▶ **YOUR TASK**: In the entries below, find the line with "How AMC Global" and the line with "Read more (36, 900)". Reproduce those two lines and every line between them exactly, and nothing more.

Collection entries:
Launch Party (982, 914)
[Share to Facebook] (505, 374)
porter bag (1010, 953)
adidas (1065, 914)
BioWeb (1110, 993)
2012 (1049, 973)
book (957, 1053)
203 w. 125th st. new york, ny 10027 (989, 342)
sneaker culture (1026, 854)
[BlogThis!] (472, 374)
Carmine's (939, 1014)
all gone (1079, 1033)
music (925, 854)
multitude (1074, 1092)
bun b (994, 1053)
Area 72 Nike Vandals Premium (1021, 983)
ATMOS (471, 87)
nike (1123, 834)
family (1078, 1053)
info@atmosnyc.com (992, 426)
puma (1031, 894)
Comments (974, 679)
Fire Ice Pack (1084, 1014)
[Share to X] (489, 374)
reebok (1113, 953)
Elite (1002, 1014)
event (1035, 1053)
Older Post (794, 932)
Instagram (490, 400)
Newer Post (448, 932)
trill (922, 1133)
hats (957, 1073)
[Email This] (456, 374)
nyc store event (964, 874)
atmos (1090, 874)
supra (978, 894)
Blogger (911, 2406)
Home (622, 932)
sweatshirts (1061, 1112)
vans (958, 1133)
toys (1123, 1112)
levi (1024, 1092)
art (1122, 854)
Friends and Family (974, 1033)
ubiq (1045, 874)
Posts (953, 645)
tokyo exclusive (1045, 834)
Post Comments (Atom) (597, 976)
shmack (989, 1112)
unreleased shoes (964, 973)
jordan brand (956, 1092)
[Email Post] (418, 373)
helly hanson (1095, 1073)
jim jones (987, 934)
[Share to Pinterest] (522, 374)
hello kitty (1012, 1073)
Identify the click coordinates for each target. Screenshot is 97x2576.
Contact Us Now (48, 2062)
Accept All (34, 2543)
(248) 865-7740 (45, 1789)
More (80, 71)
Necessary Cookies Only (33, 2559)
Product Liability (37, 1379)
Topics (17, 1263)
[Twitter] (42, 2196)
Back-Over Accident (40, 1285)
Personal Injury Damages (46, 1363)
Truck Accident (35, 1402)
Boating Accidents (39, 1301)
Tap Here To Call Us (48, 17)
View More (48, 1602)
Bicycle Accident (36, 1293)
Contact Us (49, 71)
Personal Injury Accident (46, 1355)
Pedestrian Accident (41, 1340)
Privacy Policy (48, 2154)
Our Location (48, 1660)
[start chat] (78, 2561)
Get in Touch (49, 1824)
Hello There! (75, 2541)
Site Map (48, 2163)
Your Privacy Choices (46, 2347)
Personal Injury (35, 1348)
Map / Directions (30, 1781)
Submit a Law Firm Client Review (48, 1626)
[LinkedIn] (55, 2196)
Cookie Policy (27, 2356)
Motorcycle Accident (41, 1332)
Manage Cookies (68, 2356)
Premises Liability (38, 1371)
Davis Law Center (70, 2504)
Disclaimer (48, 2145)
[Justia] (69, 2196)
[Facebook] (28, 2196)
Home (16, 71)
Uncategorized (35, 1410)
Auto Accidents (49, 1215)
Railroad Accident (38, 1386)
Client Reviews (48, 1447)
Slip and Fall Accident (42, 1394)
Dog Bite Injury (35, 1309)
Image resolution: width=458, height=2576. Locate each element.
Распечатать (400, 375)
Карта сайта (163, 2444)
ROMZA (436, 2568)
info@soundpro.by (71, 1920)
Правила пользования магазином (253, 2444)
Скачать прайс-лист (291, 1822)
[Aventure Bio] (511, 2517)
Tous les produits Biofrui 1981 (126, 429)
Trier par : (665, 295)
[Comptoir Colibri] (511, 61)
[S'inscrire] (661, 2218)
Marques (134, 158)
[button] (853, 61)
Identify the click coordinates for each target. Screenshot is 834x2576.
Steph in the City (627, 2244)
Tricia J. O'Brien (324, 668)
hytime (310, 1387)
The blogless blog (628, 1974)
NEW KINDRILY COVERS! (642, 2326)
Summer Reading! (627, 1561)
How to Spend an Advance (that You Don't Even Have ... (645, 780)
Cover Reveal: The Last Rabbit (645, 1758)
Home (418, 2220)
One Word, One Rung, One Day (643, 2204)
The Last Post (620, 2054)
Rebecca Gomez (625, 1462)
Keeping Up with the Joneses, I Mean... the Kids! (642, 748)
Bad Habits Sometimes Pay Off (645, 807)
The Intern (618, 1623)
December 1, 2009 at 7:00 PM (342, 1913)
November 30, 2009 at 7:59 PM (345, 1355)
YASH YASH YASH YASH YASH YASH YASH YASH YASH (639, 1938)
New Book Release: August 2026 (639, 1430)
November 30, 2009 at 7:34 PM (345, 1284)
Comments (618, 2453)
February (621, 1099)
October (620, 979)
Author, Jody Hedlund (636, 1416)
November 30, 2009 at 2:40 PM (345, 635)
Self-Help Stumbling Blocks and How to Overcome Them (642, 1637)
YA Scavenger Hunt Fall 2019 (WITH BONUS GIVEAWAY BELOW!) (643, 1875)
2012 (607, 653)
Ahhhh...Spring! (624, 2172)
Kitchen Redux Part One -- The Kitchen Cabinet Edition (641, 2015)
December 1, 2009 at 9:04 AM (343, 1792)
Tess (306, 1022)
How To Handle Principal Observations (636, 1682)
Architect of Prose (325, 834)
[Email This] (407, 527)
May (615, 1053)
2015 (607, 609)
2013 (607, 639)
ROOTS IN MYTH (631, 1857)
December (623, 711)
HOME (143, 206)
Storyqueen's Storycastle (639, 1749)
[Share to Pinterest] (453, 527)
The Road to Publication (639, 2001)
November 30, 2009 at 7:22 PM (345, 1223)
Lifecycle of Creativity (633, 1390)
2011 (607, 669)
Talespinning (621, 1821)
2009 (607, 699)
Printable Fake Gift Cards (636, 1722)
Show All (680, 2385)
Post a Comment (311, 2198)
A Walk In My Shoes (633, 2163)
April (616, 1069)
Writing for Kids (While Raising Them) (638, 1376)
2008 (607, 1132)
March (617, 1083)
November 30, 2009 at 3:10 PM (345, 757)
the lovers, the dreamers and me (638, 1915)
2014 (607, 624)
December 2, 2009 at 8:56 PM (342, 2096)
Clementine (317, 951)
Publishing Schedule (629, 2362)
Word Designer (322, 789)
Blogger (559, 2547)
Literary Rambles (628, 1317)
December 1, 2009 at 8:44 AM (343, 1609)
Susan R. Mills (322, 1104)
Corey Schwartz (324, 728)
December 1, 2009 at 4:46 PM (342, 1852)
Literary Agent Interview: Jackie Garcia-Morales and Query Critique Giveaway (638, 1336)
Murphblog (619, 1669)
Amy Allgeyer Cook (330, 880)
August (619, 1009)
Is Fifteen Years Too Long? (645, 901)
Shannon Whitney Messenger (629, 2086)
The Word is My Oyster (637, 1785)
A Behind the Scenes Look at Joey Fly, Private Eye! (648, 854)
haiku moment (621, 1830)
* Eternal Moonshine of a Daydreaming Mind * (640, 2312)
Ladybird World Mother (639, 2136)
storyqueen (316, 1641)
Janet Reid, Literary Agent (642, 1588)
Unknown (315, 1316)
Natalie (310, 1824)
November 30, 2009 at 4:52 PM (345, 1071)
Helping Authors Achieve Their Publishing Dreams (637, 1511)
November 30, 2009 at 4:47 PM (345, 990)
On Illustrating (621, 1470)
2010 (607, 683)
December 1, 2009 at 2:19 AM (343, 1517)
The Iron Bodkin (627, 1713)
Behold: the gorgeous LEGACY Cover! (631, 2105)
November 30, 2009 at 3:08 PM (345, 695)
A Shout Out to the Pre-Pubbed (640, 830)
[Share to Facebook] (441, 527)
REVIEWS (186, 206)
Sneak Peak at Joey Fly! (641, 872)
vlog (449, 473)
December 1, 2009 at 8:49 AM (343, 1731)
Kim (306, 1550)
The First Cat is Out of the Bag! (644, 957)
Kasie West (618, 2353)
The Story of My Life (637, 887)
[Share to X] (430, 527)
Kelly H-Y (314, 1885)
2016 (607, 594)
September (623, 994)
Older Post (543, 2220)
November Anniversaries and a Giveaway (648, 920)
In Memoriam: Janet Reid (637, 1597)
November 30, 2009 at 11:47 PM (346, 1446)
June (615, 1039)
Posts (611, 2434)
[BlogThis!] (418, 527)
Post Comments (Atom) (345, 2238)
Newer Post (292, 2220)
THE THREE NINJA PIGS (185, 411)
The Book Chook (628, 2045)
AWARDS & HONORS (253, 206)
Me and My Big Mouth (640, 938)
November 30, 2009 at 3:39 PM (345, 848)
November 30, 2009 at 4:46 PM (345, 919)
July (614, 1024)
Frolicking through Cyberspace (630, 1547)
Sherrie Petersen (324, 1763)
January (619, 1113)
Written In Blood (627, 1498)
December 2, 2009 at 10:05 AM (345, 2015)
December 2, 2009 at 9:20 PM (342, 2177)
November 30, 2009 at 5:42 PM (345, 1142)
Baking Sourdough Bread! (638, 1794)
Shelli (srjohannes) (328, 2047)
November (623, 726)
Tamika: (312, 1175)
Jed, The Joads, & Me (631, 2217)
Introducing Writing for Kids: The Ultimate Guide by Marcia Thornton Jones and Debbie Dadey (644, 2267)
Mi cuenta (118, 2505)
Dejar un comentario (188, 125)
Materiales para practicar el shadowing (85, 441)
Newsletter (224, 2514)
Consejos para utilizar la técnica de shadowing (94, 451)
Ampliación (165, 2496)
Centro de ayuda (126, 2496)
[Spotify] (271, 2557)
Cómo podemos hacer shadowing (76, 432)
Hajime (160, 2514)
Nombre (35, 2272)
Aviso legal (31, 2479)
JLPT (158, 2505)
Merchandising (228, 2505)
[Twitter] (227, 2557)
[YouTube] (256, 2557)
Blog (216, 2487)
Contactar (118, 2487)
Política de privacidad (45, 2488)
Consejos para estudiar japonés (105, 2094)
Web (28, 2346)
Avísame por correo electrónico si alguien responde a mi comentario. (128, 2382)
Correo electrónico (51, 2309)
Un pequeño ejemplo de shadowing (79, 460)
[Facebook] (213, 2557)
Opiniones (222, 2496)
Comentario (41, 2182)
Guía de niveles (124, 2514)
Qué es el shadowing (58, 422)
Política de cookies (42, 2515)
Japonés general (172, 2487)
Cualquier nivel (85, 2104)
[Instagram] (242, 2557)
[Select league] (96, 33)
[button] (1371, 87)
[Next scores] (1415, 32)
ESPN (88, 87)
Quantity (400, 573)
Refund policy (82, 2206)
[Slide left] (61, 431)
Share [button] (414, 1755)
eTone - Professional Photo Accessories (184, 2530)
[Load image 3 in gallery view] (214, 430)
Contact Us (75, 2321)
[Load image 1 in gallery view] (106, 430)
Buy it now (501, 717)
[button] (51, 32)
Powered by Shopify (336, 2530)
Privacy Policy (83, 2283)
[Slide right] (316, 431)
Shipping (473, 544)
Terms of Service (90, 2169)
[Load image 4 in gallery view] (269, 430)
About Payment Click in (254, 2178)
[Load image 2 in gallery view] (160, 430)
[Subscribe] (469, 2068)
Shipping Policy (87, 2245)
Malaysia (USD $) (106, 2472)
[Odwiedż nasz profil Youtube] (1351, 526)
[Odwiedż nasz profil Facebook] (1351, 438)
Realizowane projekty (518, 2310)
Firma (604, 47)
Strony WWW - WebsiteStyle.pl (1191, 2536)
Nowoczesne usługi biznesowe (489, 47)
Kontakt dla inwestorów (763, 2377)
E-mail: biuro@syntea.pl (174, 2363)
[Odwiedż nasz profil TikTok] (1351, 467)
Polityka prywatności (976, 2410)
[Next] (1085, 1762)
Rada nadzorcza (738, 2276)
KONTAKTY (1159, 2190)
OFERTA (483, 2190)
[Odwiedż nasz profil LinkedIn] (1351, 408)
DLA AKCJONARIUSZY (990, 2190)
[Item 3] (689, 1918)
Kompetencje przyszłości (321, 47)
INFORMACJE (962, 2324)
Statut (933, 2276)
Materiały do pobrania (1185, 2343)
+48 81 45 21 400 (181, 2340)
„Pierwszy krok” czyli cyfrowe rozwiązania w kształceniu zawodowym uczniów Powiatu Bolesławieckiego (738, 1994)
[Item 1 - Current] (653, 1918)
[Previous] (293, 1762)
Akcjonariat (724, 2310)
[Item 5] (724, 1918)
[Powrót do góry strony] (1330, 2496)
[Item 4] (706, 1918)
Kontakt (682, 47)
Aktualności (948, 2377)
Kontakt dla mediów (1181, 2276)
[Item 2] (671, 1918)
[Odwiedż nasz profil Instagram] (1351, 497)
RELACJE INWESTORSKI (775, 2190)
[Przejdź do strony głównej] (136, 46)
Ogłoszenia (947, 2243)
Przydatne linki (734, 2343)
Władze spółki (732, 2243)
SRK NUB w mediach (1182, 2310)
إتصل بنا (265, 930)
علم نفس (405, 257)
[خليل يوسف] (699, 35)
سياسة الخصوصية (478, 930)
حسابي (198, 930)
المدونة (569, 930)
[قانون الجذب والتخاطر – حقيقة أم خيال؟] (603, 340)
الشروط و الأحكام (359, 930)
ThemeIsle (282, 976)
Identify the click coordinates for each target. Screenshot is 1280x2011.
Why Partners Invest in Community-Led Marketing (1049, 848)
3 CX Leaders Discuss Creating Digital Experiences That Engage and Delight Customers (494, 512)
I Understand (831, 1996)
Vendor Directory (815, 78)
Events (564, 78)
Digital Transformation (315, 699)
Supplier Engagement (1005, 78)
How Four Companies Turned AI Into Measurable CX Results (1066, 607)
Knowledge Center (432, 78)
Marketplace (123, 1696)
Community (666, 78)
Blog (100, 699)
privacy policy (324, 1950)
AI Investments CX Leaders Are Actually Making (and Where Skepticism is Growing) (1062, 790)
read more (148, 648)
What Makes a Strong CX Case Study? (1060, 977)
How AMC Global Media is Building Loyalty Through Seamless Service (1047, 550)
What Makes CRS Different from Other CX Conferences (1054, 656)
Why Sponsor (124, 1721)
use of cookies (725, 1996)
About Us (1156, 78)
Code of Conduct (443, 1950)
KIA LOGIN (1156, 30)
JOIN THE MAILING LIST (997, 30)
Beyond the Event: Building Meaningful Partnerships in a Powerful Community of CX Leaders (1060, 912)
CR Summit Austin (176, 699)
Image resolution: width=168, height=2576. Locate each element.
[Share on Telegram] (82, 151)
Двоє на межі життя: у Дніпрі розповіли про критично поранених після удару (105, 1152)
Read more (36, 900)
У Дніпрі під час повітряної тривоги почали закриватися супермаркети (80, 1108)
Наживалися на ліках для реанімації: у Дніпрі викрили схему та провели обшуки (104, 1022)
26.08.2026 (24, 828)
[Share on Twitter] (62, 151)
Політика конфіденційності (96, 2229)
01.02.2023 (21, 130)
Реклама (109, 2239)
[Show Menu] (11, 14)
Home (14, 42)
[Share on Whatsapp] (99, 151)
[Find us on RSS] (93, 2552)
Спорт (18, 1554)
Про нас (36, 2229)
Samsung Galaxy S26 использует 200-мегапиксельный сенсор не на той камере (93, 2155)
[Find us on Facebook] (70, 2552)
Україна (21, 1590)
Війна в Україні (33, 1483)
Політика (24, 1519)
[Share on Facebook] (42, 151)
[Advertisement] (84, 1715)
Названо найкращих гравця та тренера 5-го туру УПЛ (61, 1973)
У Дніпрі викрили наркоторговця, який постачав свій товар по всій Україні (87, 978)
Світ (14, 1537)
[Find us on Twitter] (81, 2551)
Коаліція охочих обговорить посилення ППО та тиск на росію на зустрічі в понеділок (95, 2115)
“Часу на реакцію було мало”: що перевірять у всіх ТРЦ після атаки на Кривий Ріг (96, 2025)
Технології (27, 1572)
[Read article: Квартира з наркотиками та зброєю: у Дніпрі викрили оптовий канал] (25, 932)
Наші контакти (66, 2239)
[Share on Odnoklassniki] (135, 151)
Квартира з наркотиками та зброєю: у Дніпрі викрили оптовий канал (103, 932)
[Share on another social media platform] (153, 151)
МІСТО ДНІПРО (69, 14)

▶ **EXERCISE RESULT**:
How AMC Global Media is Building Loyalty Through Seamless Service (1047, 550)
What Makes CRS Different from Other CX Conferences (1054, 656)
Why Sponsor (124, 1721)
use of cookies (725, 1996)
About Us (1156, 78)
Code of Conduct (443, 1950)
KIA LOGIN (1156, 30)
JOIN THE MAILING LIST (997, 30)
Beyond the Event: Building Meaningful Partnerships in a Powerful Community of CX Leaders (1060, 912)
CR Summit Austin (176, 699)
Image resolution: width=168, height=2576. Locate each element.
[Share on Telegram] (82, 151)
Двоє на межі життя: у Дніпрі розповіли про критично поранених після удару (105, 1152)
Read more (36, 900)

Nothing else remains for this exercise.